The bill would require the MDCC to develop a plan to expedite the evaluation and approval of emerging therapies and personalized medicines that have the potential to decrease fatal disease progression across the various forms of muscular dystrophy.

The bill would require the United States Secretary of Health and Human Services (HHS), in carrying out epidemiological activities regarding Duchenne and other forms of muscular dystrophies, to ensure that data from different racial and ethnic populations is captured and made publicly available to investigators conducting public or private research on muscular dystrophy. Directs the Secretary to foster ongoing engagement and collaboration between the surveillance program and the research centers.
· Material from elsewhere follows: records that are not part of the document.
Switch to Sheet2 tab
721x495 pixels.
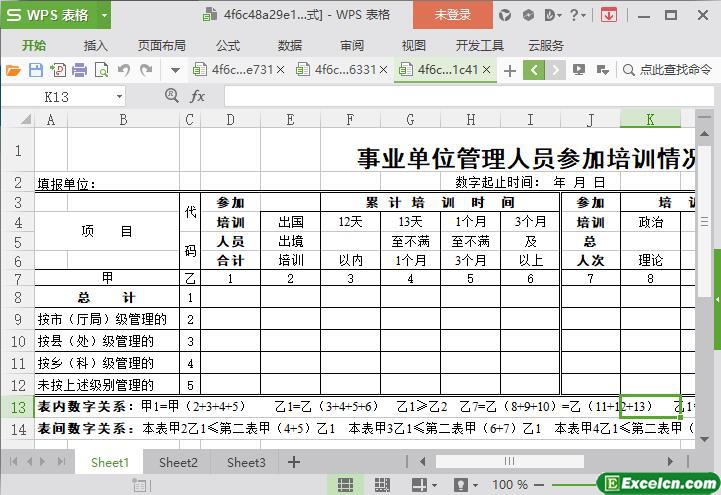click(178, 462)
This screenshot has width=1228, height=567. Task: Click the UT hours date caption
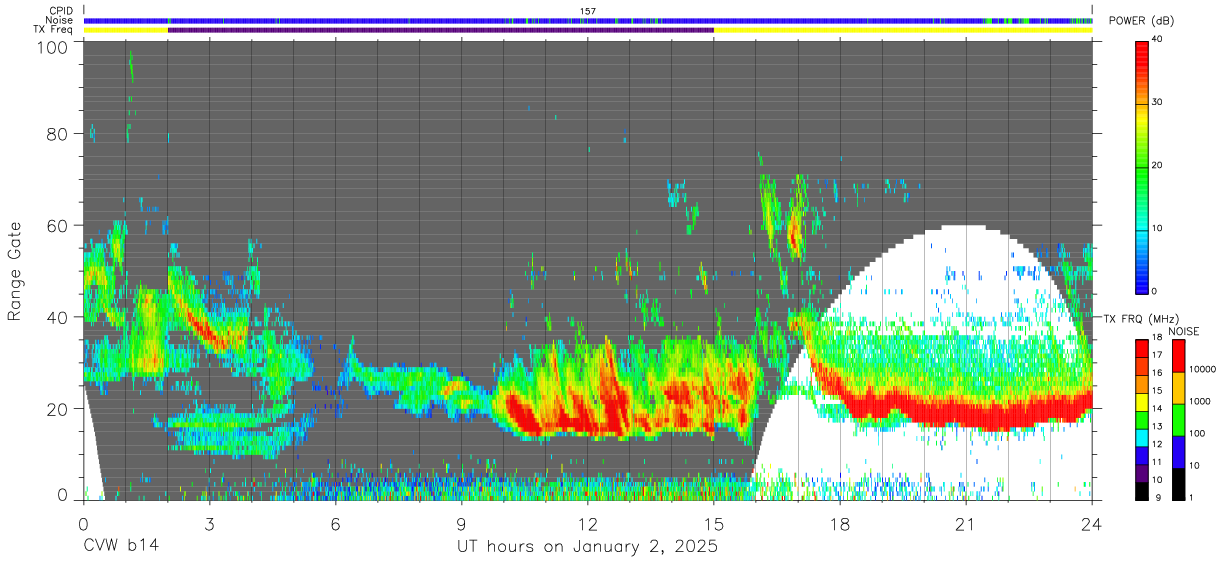[587, 547]
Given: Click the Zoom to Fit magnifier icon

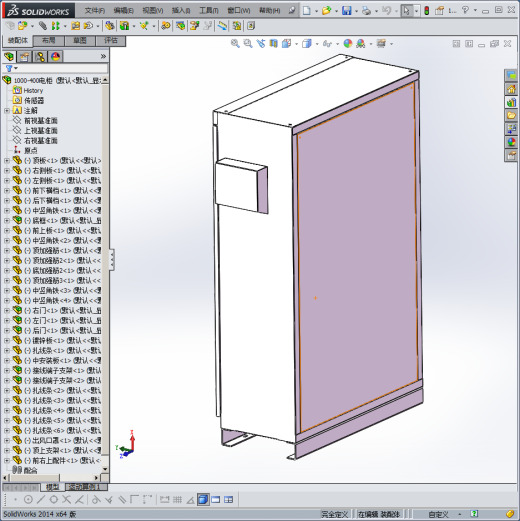Looking at the screenshot, I should coord(235,44).
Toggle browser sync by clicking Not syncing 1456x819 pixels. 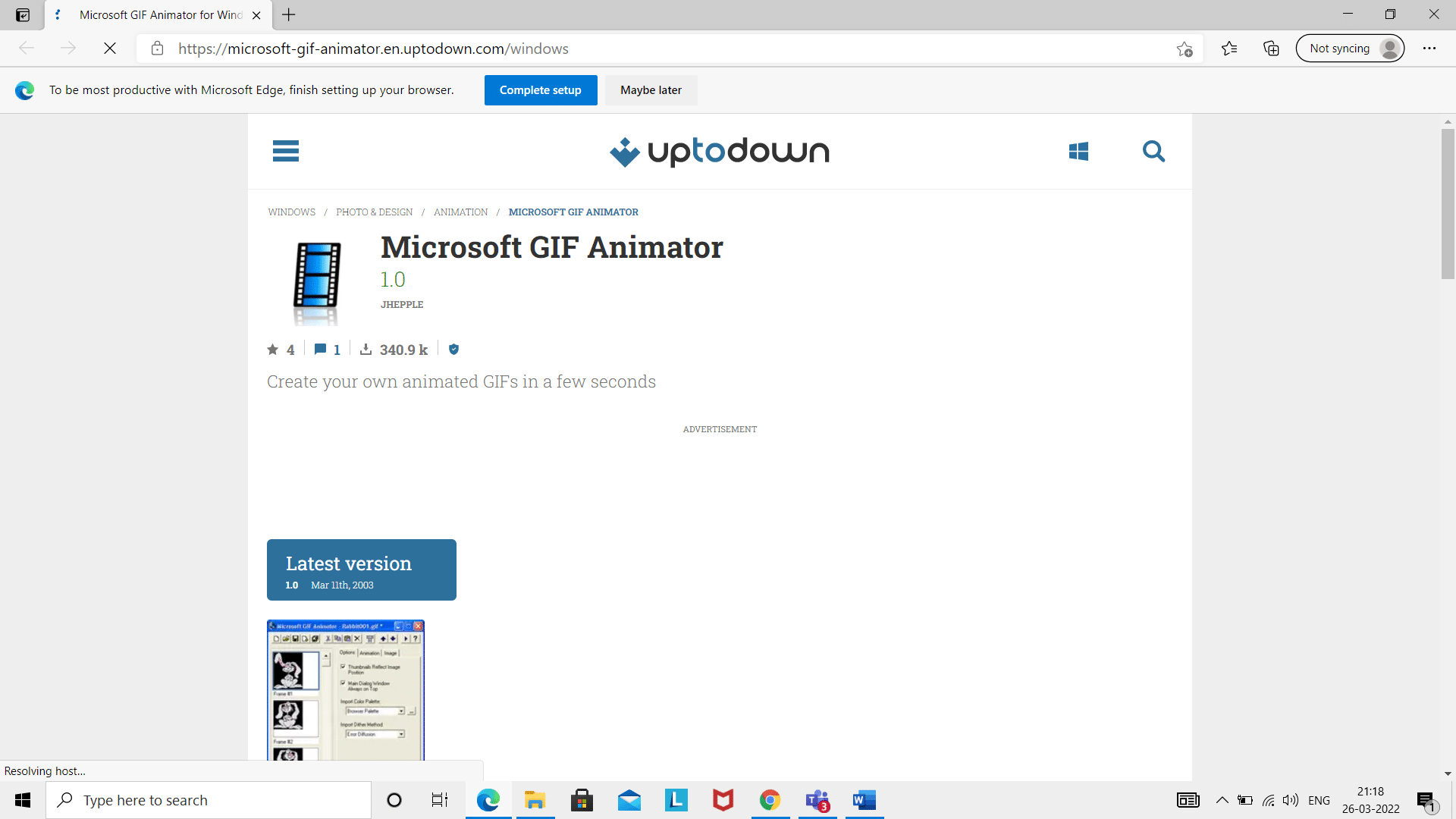pos(1352,48)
The bill would amend the Muscular Dystrophy Community Assistance, Research, and Education Amendments of 2001 to authorize the Secretary to: (1) update and disseminate widely existing Duchenne-Becker muscular dystrophy care considerations for pediatric patients, and (2) develop and disseminate widely Duchenne-Becker muscular dystrophy considerations for adult patients and acute care considerations for all muscular dystrophy populations. Directs that such care considerations should build upon existing efforts currently underway for specified forms of muscular dystrophy and incorporate strategies specifically responding to the findings of the national transitions survey of minority, young adult, and adult communities of muscular dystrophy patients.

==Congressional Budget Office report==
This summary is based largely on the summary provided by the Congressional Budget Office, as ordered reported by the House Committee on Energy and Commerce on July 15, 2014. This is a public domain source.

H.R. 594 would amend the Public Health Service Act to reauthorize surveillance, research, and education activities relating to muscular dystrophy. The bill would expand the portfolios of the National Institutes of Health (NIH) and the Centers for Disease Control and Prevention (CDC) to include additional forms of muscular dystrophy. It also would direct CDC to capture more representative data regarding muscular dystrophy across populations.

The Congressional Budget Office (CBO) estimates that implementing H.R. 594 would cost $323 million over the 2015-2019 period, assuming appropriation of the necessary amounts. Pay-as-you-go procedures do not apply to this legislation because it would not affect direct spending or revenues.

H.R. 594 contains no intergovernmental and private-sector mandates as defined in the Unfunded Mandates Reform Act.

==Procedural history==
The Paul D. Wellstone Muscular Dystrophy Community Assistance, Research and Education Amendments of 2013 was introduced into the United States House of Representatives on February 8, 2013, by Rep. Michael C. Burgess (R, TX-26). The bill was referred to the United States House Committee on Energy and Commerce and the United States House Energy Subcommittee on Health. On July 24, 2014, the bill was reported (amended) alongside House Report 113-556. On July 28, 2014, the House passed the bill in a voice vote. The United States Senate voted on September 26, 2014, to pass the bill with unanimous consent. On September 26, 2014, President Barack Obama signed the bill into law and it became .

==Debate and discussion==
The Parent Project Muscular Dystrophy supported the bill, urging supporters to take action to help them pass the bill. According to the organization, the bill would "update the landmark MD-CARE Act law that has done so much over the past 13 years to extend and improve life for those impacted by Duchenne and other forms of Muscular Dystrophy and to spur breakthroughs in research that we believe are getting us closer to effective therapies and treatments."

The Muscular Dystrophy Association supported the bill, listing the accomplishments since the first law was enacted, but arguing that "a great deal of work still needs to be done, and increased federal support is needed to ensure that researchers can continue making progress toward finding a cure."